Four pumpkin ales to spice up your autumn 

Taste the great pumpkins.

By now you've probably noticed all the seasonal beers hitting shelves, but one particular autumn style that has a special place in the hearts of many is the pumpkin ale. These brews come from all corners of the country and range from the sublime to the truly god-awful.

Falling somewhere on the better end of the spectrum is Punkin Ale from Dogfish Head Brewery. Brewed with pumpkin, organic brown sugar and spices, it's a flavorful beer and very distinctive in its own right — but really, what else would you expect from Dogfish Head? It pours a pumpkin-orange color (go figure) with a head that does not linger long. Punkin's carbonation is significant (it might have overpowered some of the subtleties that would have been present otherwise) and the aroma is a nice balance of spices — mostly nutmeg and cinnamon, with a hint of the actual pumpkin and a touch of brown sugar. The 7-percent ABV is well hidden, and you could easily find yourself several in before noticing the affects. This is a drinkable beer, not too heavily "pumpkin'd" for my taste. It's not "pie-in-a-glass," but more like a spiced brown ale with pumpkin nuances.

Blue Point Brewing's Pumpkin Ale is another great offering from the Long Island brewery. This one pours a crystal clear, light-copper color, almost like a pumpkin spice latte it its aroma, with a lingering and fluffy head. This ale is all about the balance of spices — primarily cinnamon and nutmeg, naturally — and hints of pumpkin. The carbonation feels about right, and the caramel backbone balances the spices nicely. Light and crisp, and at a moderate 6-percent ABV, this is a perfect beer for the back porch in autumn, even in Florida's lingering heat. According to Blue Point, the Pumpkin Ale is brewed with "pumpkins from only the most sincere patches," and it shows. It will be widely available until Thanksgiving.

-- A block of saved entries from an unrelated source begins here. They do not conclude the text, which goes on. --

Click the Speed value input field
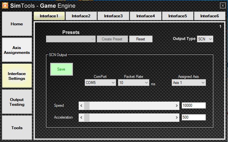Image resolution: width=228 pixels, height=142 pixels. [x=193, y=105]
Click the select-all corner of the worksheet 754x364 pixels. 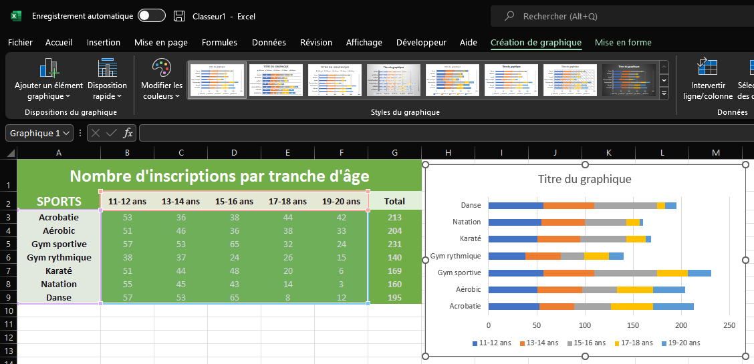pyautogui.click(x=8, y=153)
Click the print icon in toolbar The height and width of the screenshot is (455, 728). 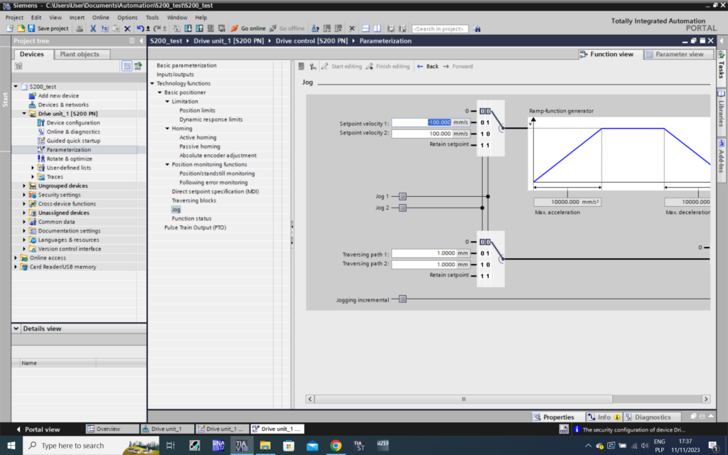click(80, 28)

Moving into the bigger, badder offerings is Southern Tier with their Imperial Pumking, an 8.4-percent heavy hitter. But don't be fooled by the light coloration, as the aroma is different from the others, with more allspice and gingerbread than the usual nutmeg and cinnamon. There's a hint of graham cracker crust as well. The taste follows suit initially, with clove and pumpkin coming through strongly for the first few swallows. While the aroma remains, the flavor seems to disappear a bit after the initial onslaught. The alcohol is well hidden unless you let it warm a bit, but it is deceptively smooth. Definitely one to try, and widely available through December in 22-ounce bottles and on draft.

Finally, we have a local selection from Cigar City Brewing: Good Gourd Imperial Ale. Like the others, Cigar City uses real pumpkins in this one, but goes the extra mile with the addition of Ceylon cinnamon, Jamaican allspice, Zanzibar cloves and nutmeg. This is truly a masterpiece of the style in every way. Good Gourd pours orange in color and you are immediately hit with the aroma of piecrust, roasted pumpkin and pie spices. This beer feels somewhat heavier than the others, and fuller bodied with flavors of caramel and roasted pumpkin throughout. While there are hints of pumpkin pie from start to finish, I never got the feeling that this was a pie-in-a-glass beer, which is a good thing and a testament to the skill with which it was brewed. The alcohol is more pronounced than some of the other beers, and at 8.5-percent ABV, it's a good idea to take it easy.